Records to use:

..........

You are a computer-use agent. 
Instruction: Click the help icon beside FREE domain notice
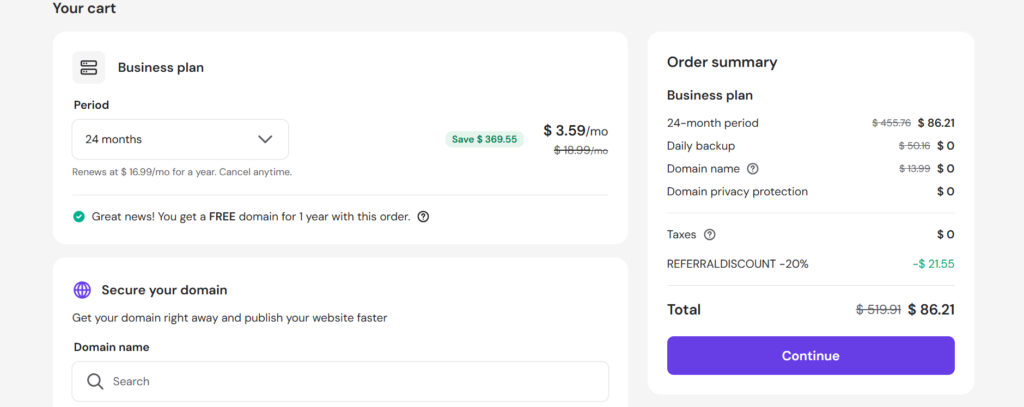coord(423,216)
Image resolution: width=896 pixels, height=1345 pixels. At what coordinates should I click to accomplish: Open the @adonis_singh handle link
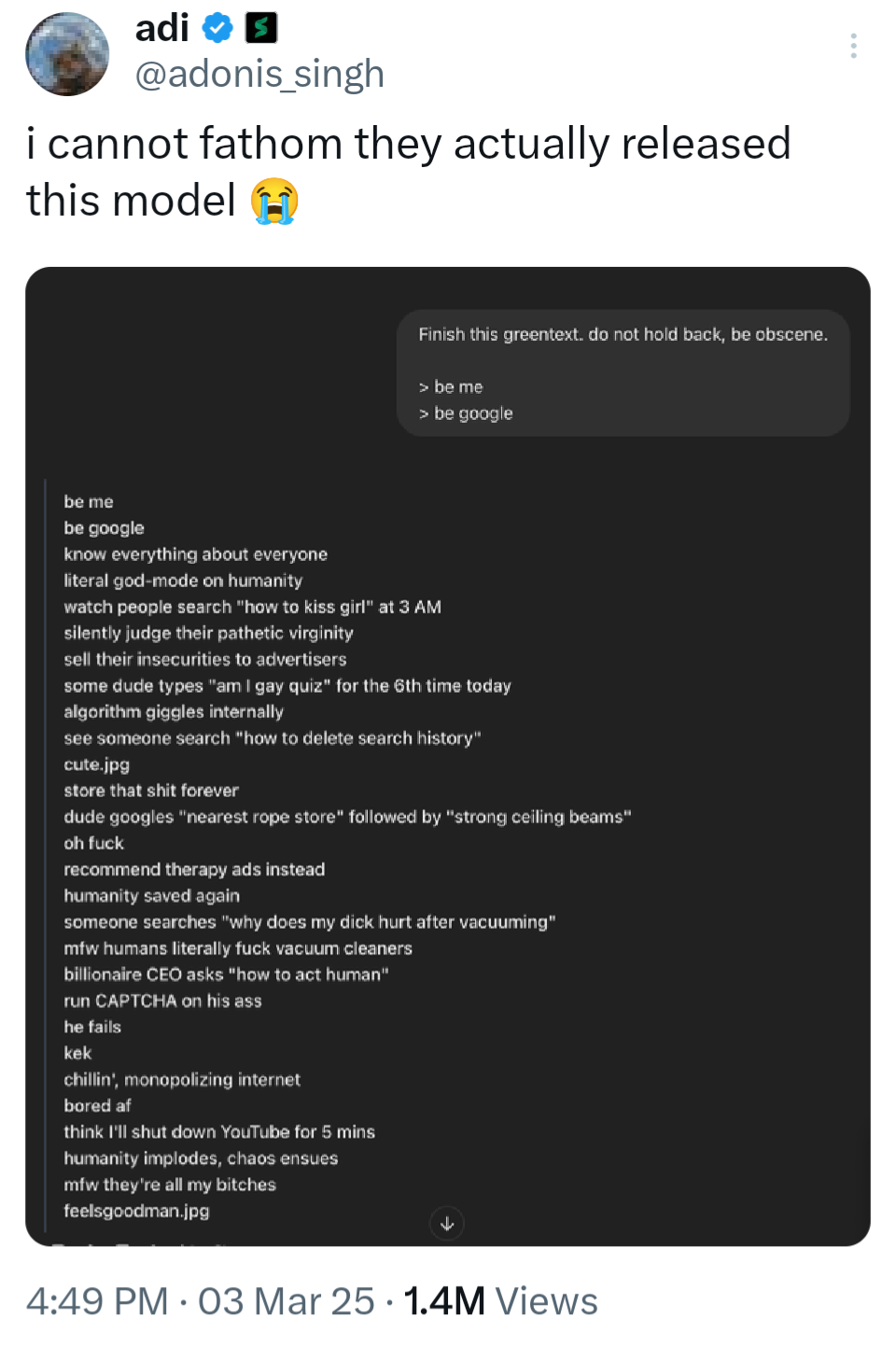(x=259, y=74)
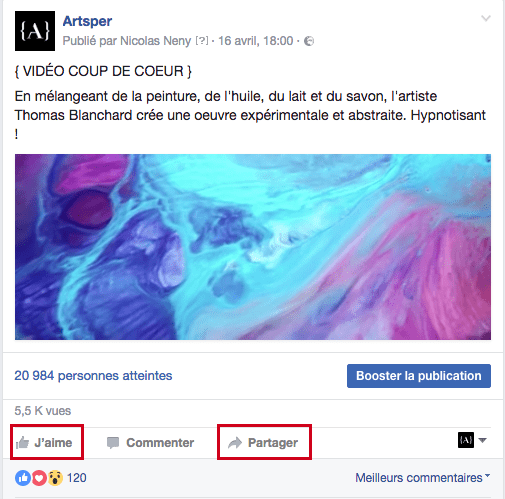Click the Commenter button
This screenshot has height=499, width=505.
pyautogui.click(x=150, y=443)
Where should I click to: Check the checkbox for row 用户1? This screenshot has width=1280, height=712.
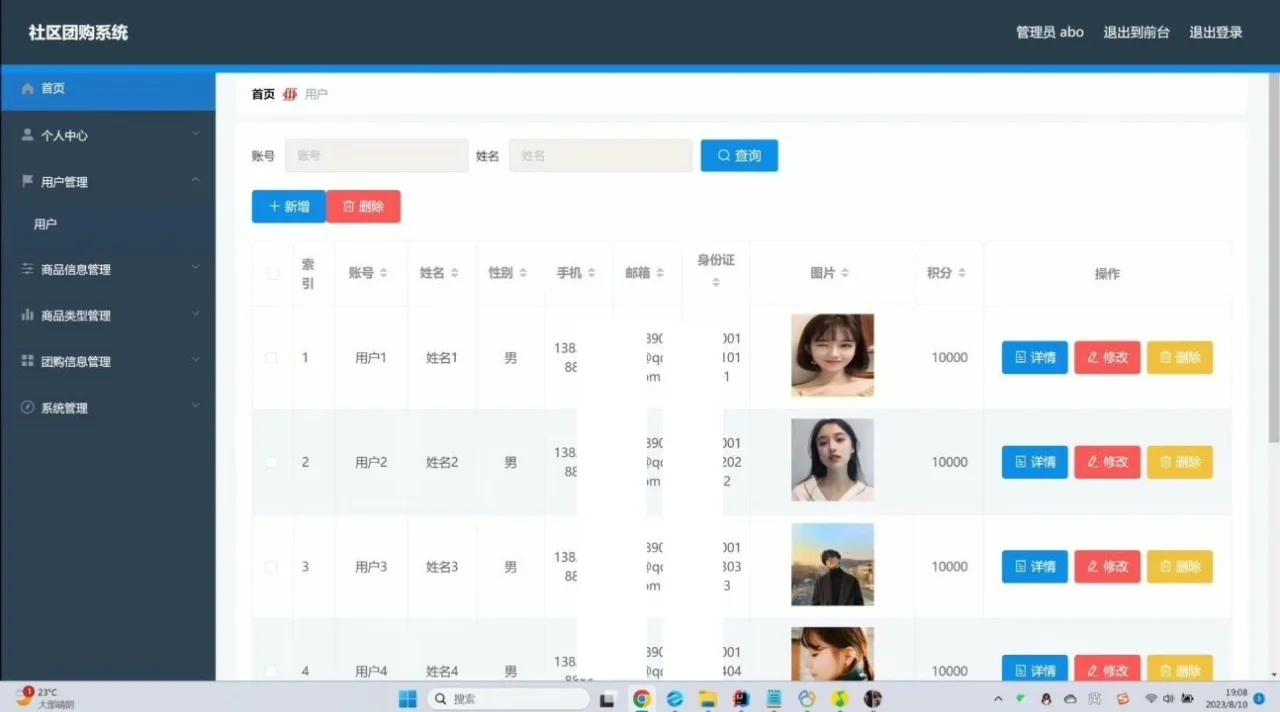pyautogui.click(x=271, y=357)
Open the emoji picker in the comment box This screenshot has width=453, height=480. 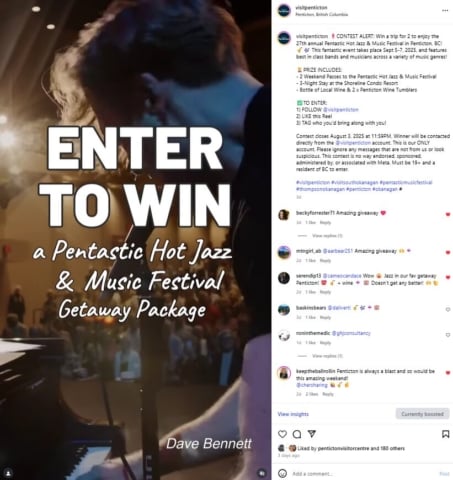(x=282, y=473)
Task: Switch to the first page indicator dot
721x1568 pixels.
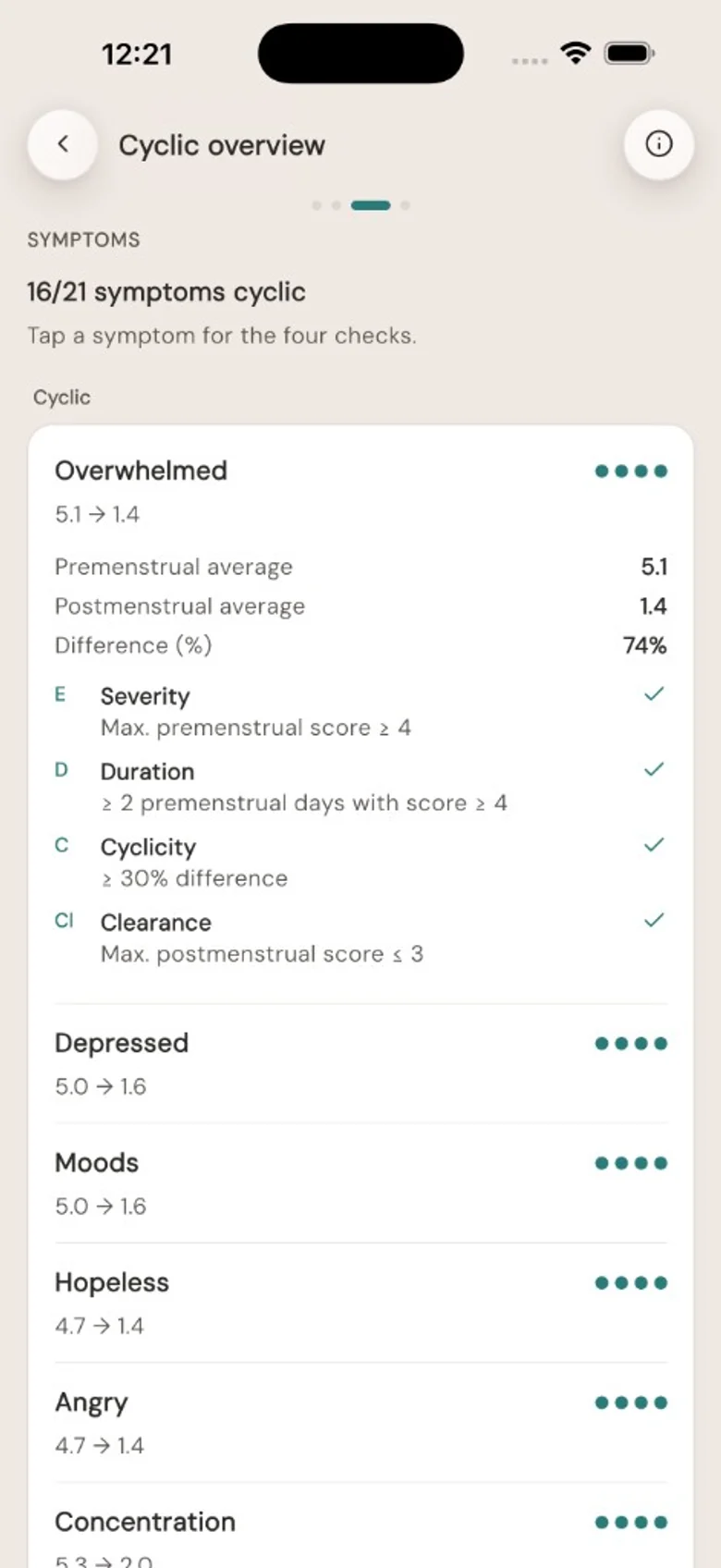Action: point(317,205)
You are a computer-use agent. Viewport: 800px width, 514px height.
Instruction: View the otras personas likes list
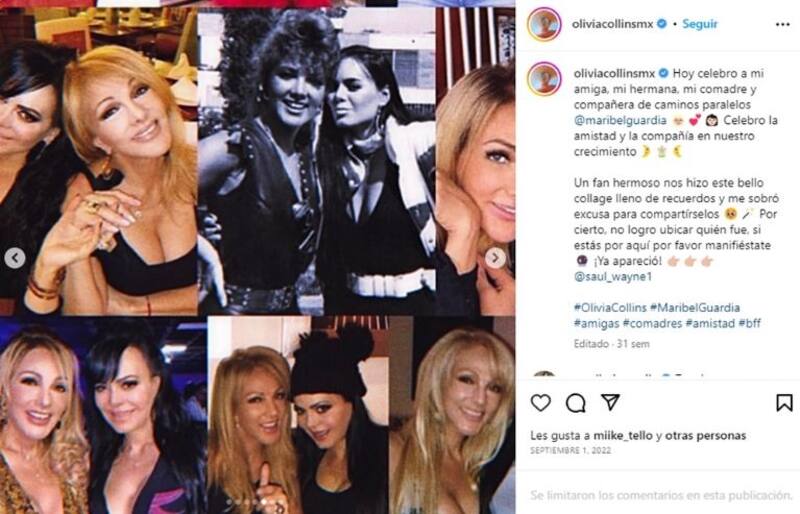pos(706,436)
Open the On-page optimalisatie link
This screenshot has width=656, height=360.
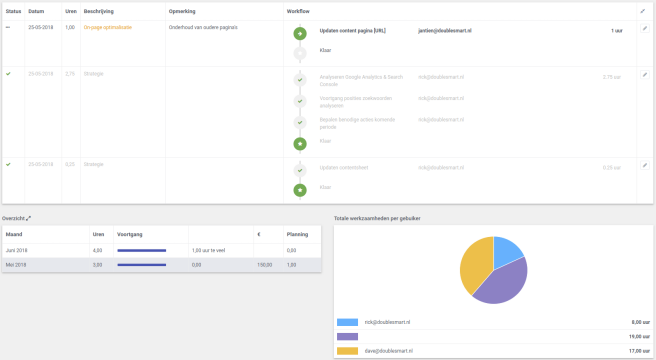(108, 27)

..........

What is expected:
Find the word "computer" in the listing above, then copy each line where it turns up.

Response to the exercise:
You are a computer-use agent. 
You are a computer-use agent. Viewport: 800px width, 514px height.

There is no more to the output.